The bones of gay dramatist Francis Beaumont
(1584-1616) who lived with his lover John
Fletcher on the Bankside in Southwark lie near
the tomb of Dryden. The latest gay poet to be honoured in the
Poets' Corner is W.H. Auden (1907-1973), and in
the musical section there is a stone honouring the composer
Benjamin Britten (1913-1976).
If we make our solemn way thence to the Great Nave, we will come
upon the effigy of one of the gayest of monarchs, King
James I (1566-1625), whose tomb was lost and not
rediscovered until 1869. On His Majesty's left is the magnificent
tomb of his lover George Villiers, 1st Duke of
Buckingham (1592-1628). (On his right is the tomb
(with huge bronze figures representing Hope, Truth, Charity and
Faith) of Ludovic Stuart, Duke of
Richmond and Lennox (1574-1624), son of one of his earliest lovers, Esme Stuart.)
It is not always easy to get into the Abbey. Robert
Stewart, Viscount Castlereagh (1769-1822), who had gone
insane and cut his throat after homosexual blackmail, finally was
buried near the North Entrance to the North Transept, but at his
funeral mourners had to fight their way through a rioting mob.
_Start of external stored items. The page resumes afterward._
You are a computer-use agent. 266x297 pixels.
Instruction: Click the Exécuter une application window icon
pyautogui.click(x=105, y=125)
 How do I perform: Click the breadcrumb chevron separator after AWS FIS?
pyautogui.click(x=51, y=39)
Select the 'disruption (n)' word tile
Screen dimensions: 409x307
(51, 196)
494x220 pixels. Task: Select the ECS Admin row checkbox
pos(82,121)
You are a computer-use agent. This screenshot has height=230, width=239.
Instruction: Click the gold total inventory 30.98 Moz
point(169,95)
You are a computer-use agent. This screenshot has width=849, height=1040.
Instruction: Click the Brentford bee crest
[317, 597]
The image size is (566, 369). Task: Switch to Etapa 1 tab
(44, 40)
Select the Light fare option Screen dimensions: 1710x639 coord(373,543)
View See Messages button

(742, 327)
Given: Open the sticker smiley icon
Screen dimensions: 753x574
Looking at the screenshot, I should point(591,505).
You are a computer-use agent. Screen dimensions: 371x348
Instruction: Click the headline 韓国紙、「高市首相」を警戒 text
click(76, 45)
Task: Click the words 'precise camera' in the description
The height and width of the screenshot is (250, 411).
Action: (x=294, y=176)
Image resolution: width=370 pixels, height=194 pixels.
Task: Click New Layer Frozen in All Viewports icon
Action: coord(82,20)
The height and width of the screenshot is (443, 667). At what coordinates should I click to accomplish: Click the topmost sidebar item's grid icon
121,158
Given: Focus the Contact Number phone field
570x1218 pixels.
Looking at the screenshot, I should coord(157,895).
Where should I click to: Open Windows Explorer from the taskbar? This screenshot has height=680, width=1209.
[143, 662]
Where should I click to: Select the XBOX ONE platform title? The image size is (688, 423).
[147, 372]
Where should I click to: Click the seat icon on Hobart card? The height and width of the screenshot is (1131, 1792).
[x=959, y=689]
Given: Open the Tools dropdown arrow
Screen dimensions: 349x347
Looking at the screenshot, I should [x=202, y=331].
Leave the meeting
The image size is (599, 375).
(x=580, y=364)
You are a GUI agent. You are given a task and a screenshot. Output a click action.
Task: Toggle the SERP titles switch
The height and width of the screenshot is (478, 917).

The Queer Mystery of the Abbey is the whereabouts of the remains
of Samuel Foote (1720-1777), the Restoration
dramatist who was once as popular and as witty as
Oscar Wilde, and whose reputation, like Wilde's was blasted by
homosexual scandal. But his staunch admirers, determined to claim
for him a respectable niche in the Abbey, buried him by
torchlight in an unmarked grave somewhere along the North Walk
of the Cloisters tread softly!
Other probable gay men memorialized herein include Charles George
Gordon or "Chinese Gordon" (1833-1885)
a bronze bust in the Belfry Tower; Prime Minister William
Pitt (1759-1806) a monument over the west door
of the Nave; and Cecil Rhodes (1853-1902) of
Rhodes Scholarships fame South Aisle. A fair number of the
monks and abbots entombed in the building they loved best were
no doubt gay, though the proof be buried with them. And of course
there is an honourable gay share among those grey marble slabs
which pay homage, for example, to "all those who served the
Crown in the Colonial Territories."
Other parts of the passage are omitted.